*** Given information

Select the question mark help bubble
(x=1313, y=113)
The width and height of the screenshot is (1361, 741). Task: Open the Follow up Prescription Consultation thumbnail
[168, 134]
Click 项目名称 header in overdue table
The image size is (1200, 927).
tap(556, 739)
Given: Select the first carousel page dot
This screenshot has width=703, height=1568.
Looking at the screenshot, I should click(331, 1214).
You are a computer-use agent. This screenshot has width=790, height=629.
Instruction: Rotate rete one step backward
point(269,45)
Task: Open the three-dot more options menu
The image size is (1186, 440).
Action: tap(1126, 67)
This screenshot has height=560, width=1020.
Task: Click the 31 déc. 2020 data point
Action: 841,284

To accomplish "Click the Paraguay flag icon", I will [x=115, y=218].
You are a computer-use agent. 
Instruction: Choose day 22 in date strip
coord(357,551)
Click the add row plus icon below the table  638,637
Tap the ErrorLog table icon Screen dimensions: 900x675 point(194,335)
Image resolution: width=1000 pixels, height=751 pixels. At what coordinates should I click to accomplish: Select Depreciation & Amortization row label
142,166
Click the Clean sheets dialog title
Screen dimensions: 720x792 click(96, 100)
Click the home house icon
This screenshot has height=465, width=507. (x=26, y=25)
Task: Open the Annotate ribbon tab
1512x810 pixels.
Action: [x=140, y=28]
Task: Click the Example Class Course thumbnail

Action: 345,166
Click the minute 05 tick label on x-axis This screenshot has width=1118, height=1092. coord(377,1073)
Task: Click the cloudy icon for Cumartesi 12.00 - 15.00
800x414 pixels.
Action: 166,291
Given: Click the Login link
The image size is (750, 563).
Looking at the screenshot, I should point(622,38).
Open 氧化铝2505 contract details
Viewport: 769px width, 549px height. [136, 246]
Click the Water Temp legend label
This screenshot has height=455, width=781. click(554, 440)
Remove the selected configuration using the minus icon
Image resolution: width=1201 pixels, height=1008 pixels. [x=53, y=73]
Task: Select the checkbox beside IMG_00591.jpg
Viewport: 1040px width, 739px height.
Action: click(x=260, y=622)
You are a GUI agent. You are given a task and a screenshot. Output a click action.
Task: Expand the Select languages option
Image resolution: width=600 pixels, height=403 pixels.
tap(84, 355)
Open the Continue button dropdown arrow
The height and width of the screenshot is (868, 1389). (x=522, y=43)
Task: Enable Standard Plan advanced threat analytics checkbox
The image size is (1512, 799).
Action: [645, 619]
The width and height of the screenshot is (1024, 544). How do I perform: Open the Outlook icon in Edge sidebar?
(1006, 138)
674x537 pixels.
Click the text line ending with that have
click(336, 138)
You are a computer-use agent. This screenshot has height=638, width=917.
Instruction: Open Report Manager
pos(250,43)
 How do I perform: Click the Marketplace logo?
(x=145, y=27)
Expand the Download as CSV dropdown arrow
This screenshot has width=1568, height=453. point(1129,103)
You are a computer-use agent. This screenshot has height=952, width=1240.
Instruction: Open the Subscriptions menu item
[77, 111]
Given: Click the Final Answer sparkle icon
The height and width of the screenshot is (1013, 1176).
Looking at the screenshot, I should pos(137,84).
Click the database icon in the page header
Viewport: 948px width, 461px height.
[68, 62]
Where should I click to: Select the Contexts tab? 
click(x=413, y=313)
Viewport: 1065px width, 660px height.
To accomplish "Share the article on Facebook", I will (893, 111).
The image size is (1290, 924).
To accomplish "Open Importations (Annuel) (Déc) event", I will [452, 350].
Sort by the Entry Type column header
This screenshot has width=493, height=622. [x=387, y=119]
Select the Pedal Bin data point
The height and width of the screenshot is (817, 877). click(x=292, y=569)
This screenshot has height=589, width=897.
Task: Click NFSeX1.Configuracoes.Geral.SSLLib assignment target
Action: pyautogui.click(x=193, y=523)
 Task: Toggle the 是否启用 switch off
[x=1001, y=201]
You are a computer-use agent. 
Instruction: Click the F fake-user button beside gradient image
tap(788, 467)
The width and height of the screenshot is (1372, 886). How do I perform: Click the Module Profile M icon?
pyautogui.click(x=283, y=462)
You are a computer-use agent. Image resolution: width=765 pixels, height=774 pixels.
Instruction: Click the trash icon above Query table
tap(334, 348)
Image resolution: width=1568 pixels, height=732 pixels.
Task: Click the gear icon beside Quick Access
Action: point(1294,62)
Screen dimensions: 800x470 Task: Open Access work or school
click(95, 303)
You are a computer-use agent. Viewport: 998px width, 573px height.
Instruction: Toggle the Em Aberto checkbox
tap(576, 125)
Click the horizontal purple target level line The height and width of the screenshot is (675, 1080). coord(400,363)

******

#### [What is expected]
Exact retyping of every entry is required.

#### [Response area]
Select the question mark help bubble
(x=1313, y=113)
The width and height of the screenshot is (1361, 741). Task: Open the Follow up Prescription Consultation thumbnail
[168, 134]
Click 项目名称 header in overdue table
The image size is (1200, 927).
tap(556, 739)
Given: Select the first carousel page dot
This screenshot has width=703, height=1568.
Looking at the screenshot, I should click(331, 1214).
You are a computer-use agent. This screenshot has width=790, height=629.
Instruction: Rotate rete one step backward
point(269,45)
Task: Open the three-dot more options menu
The image size is (1186, 440).
Action: tap(1126, 67)
This screenshot has height=560, width=1020.
Task: Click the 31 déc. 2020 data point
Action: 841,284

To accomplish "Click the Paraguay flag icon", I will [x=115, y=218].
You are a computer-use agent. 
Instruction: Choose day 22 in date strip
coord(357,551)
Click the add row plus icon below the table  638,637
Tap the ErrorLog table icon Screen dimensions: 900x675 point(194,335)
Image resolution: width=1000 pixels, height=751 pixels. At what coordinates should I click to accomplish: Select Depreciation & Amortization row label
142,166
Click the Clean sheets dialog title
Screen dimensions: 720x792 click(96, 100)
Click the home house icon
This screenshot has height=465, width=507. (x=26, y=25)
Task: Open the Annotate ribbon tab
1512x810 pixels.
Action: [x=140, y=28]
Task: Click the Example Class Course thumbnail

Action: 345,166
Click the minute 05 tick label on x-axis This screenshot has width=1118, height=1092. coord(377,1073)
Task: Click the cloudy icon for Cumartesi 12.00 - 15.00
800x414 pixels.
Action: 166,291
Given: Click the Login link
The image size is (750, 563).
Looking at the screenshot, I should point(622,38).
Open 氧化铝2505 contract details
Viewport: 769px width, 549px height. [136, 246]
Click the Water Temp legend label
This screenshot has height=455, width=781. click(554, 440)
Remove the selected configuration using the minus icon
Image resolution: width=1201 pixels, height=1008 pixels. [x=53, y=73]
Task: Select the checkbox beside IMG_00591.jpg
Viewport: 1040px width, 739px height.
Action: click(x=260, y=622)
You are a GUI agent. You are given a task and a screenshot. Output a click action.
Task: Expand the Select languages option
Image resolution: width=600 pixels, height=403 pixels.
tap(84, 355)
Open the Continue button dropdown arrow
The height and width of the screenshot is (868, 1389). (x=522, y=43)
Task: Enable Standard Plan advanced threat analytics checkbox
The image size is (1512, 799).
Action: [645, 619]
The width and height of the screenshot is (1024, 544). How do I perform: Open the Outlook icon in Edge sidebar?
(1006, 138)
674x537 pixels.
Click the text line ending with that have
click(336, 138)
You are a computer-use agent. This screenshot has height=638, width=917.
Instruction: Open Report Manager
pos(250,43)
 How do I perform: Click the Marketplace logo?
(x=145, y=27)
Expand the Download as CSV dropdown arrow
This screenshot has width=1568, height=453. point(1129,103)
You are a computer-use agent. This screenshot has height=952, width=1240.
Instruction: Open the Subscriptions menu item
[77, 111]
Given: Click the Final Answer sparkle icon
The height and width of the screenshot is (1013, 1176).
Looking at the screenshot, I should pos(137,84).
Click the database icon in the page header
Viewport: 948px width, 461px height.
[68, 62]
Where should I click to: Select the Contexts tab? 
click(x=413, y=313)
Viewport: 1065px width, 660px height.
To accomplish "Share the article on Facebook", I will (893, 111).
The image size is (1290, 924).
To accomplish "Open Importations (Annuel) (Déc) event", I will [452, 350].
Sort by the Entry Type column header
This screenshot has width=493, height=622. [x=387, y=119]
Select the Pedal Bin data point
The height and width of the screenshot is (817, 877). click(x=292, y=569)
This screenshot has height=589, width=897.
Task: Click NFSeX1.Configuracoes.Geral.SSLLib assignment target
Action: pyautogui.click(x=193, y=523)
 Task: Toggle the 是否启用 switch off
[x=1001, y=201]
You are a computer-use agent. 
Instruction: Click the F fake-user button beside gradient image
tap(788, 467)
The width and height of the screenshot is (1372, 886). How do I perform: Click the Module Profile M icon?
pyautogui.click(x=283, y=462)
You are a computer-use agent. Image resolution: width=765 pixels, height=774 pixels.
Instruction: Click the trash icon above Query table
tap(334, 348)
Image resolution: width=1568 pixels, height=732 pixels.
Task: Click the gear icon beside Quick Access
Action: point(1294,62)
Screen dimensions: 800x470 Task: Open Access work or school
click(95, 303)
You are a computer-use agent. Viewport: 998px width, 573px height.
Instruction: Toggle the Em Aberto checkbox
tap(576, 125)
Click the horizontal purple target level line The height and width of the screenshot is (675, 1080). coord(400,363)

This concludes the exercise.